### Task prompt
Where does the string "computer" appear? Copy every line of the entries below that holds it.

Dataset entries:
┌──
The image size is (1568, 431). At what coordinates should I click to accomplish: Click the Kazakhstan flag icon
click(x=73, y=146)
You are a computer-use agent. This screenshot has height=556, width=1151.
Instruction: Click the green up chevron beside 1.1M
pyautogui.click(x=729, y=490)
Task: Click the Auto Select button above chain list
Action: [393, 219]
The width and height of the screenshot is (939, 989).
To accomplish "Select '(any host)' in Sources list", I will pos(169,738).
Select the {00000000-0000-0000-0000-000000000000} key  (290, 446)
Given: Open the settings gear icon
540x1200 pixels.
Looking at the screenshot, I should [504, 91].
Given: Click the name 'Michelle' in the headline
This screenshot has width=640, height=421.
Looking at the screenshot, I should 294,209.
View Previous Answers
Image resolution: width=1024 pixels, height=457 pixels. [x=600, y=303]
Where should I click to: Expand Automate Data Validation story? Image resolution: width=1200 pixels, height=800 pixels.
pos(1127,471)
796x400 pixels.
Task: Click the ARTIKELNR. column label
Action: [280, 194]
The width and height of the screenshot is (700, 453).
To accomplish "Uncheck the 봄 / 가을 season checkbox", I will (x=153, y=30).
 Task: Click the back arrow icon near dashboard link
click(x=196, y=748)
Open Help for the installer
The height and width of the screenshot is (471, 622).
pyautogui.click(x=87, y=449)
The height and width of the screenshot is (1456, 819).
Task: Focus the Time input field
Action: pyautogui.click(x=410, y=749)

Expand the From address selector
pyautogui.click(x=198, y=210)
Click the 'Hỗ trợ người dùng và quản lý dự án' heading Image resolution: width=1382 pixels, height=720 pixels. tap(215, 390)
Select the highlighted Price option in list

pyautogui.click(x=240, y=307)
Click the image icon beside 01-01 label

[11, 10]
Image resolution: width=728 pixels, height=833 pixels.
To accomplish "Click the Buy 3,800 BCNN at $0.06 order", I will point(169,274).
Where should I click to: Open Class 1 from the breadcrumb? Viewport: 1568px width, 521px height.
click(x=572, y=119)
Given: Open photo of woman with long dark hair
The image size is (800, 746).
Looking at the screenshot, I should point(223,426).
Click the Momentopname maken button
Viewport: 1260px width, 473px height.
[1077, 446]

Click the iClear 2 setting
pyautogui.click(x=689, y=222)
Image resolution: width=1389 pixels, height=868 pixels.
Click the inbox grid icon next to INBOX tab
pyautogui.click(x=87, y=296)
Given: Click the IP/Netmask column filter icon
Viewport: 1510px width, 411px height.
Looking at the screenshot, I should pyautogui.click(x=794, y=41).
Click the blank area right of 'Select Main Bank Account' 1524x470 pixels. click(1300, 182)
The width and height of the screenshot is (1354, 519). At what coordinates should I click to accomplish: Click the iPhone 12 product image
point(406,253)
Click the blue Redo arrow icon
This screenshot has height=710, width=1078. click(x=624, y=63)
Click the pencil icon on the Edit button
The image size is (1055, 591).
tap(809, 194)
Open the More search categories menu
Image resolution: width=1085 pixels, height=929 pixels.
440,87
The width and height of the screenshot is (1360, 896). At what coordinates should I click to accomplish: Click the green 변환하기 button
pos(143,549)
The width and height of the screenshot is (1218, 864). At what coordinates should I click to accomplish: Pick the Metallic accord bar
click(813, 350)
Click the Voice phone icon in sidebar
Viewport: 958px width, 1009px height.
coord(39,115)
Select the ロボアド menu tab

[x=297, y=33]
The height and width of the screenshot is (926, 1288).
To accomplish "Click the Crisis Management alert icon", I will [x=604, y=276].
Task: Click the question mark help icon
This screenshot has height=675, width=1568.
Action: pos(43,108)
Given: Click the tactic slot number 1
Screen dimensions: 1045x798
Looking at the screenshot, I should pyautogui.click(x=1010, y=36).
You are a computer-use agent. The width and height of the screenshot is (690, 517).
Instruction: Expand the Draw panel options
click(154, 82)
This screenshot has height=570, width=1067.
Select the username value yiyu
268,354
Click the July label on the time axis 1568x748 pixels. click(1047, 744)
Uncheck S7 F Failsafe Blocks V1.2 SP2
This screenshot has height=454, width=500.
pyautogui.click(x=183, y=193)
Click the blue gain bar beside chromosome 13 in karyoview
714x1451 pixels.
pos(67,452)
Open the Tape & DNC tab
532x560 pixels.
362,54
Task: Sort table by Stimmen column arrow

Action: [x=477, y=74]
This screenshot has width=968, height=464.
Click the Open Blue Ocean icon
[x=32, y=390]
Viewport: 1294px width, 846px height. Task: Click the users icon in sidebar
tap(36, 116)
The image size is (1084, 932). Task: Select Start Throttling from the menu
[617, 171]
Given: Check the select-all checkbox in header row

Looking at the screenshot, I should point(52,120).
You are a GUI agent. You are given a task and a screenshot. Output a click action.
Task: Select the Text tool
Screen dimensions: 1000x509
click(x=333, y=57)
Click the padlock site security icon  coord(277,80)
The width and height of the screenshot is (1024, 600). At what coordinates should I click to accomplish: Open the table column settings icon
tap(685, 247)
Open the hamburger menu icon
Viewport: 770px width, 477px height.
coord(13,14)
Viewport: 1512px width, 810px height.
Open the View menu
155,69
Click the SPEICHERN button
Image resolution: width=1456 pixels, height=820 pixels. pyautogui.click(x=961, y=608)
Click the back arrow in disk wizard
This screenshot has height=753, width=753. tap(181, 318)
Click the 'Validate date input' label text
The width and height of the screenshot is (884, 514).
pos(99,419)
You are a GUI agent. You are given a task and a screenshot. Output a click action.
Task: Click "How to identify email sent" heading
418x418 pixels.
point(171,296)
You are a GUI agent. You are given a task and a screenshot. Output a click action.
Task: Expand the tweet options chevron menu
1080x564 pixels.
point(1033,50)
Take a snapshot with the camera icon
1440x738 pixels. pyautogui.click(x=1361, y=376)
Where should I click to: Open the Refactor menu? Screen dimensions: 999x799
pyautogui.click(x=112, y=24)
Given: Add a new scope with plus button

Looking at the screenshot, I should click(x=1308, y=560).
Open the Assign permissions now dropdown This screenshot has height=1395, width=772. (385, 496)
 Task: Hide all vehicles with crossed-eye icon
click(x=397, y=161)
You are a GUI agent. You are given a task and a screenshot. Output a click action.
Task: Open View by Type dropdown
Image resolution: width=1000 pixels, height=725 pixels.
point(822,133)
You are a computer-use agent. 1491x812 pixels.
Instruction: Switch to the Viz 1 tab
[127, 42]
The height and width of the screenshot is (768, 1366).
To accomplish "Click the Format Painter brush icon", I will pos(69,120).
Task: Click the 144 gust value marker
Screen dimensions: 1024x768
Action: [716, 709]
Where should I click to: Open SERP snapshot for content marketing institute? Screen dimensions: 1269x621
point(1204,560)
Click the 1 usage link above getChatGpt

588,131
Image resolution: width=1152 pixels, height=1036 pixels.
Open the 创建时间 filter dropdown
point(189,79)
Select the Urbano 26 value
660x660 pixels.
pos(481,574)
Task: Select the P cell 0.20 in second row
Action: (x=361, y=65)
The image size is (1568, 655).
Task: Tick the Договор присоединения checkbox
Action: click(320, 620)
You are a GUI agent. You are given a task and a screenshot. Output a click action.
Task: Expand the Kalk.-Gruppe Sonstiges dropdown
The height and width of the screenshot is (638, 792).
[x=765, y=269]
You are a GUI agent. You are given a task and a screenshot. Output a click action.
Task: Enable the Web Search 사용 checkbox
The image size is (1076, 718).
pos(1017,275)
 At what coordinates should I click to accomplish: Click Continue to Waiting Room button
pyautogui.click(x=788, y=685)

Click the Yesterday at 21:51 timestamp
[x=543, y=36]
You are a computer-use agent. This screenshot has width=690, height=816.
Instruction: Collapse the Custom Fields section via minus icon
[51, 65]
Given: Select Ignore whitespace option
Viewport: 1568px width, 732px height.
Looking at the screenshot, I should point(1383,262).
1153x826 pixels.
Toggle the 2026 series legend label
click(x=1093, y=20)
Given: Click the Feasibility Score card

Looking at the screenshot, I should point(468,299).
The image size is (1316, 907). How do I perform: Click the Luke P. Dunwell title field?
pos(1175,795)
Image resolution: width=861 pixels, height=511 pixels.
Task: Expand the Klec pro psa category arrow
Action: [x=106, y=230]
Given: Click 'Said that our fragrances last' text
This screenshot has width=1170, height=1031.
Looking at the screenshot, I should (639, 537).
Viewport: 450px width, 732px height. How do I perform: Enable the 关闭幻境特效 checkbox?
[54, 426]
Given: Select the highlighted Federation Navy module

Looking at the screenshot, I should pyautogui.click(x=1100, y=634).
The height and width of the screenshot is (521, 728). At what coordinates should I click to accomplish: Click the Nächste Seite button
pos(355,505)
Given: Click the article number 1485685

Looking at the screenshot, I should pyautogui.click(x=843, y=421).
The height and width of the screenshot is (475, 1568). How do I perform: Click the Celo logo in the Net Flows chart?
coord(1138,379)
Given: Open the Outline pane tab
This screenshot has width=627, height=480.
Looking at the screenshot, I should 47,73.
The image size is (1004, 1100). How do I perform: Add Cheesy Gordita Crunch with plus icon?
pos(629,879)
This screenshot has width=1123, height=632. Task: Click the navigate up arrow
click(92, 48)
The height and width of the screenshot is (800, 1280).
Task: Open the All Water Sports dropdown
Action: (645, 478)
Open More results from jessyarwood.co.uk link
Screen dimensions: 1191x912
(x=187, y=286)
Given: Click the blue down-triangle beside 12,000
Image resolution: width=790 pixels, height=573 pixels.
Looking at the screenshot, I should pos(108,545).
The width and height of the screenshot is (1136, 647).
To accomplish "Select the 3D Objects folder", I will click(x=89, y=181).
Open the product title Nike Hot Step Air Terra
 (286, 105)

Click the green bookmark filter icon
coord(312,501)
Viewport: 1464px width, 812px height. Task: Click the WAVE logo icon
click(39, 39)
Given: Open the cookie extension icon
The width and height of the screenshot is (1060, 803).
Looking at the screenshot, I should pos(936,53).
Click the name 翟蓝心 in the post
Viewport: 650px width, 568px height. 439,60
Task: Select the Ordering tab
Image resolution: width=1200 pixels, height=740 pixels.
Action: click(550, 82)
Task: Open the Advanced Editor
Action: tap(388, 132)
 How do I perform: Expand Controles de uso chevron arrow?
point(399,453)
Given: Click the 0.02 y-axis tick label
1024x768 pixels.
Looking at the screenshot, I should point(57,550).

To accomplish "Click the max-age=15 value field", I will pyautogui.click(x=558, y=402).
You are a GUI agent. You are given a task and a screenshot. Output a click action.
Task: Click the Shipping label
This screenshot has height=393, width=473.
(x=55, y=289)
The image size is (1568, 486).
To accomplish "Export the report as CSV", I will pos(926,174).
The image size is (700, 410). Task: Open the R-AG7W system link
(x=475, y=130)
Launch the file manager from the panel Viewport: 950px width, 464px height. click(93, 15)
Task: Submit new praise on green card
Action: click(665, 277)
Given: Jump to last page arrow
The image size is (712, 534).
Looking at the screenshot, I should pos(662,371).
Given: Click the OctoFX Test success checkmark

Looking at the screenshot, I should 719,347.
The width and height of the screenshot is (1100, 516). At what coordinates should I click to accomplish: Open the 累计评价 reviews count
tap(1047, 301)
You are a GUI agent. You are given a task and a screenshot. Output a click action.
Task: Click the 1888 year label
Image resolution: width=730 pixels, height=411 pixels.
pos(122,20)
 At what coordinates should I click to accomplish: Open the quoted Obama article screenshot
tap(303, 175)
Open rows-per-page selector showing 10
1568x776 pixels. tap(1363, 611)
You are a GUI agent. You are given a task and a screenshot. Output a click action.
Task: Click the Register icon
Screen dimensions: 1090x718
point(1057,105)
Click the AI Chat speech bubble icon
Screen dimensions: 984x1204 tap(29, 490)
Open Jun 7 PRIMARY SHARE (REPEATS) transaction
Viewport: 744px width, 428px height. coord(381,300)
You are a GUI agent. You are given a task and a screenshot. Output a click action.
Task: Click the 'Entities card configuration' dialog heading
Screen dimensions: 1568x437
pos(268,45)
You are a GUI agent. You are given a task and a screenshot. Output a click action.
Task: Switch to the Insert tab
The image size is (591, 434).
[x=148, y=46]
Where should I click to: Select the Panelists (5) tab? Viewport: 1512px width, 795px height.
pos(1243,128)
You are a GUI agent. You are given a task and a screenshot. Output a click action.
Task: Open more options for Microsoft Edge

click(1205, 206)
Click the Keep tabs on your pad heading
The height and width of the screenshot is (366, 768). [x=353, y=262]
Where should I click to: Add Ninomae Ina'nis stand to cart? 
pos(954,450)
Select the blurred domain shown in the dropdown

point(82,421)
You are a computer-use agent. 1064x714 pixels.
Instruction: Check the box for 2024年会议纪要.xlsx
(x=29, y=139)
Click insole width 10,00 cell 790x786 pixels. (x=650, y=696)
└──
### Task answer
You are a computer-use agent. This screenshot has height=556, width=1151.
You are a computer-use agent. The width and height of the screenshot is (690, 517).
You are a computer-use agent. 1491x812 pixels.
You are a computer-use agent. This screenshot has width=690, height=816.
You are a computer-use agent. 1064x714 pixels.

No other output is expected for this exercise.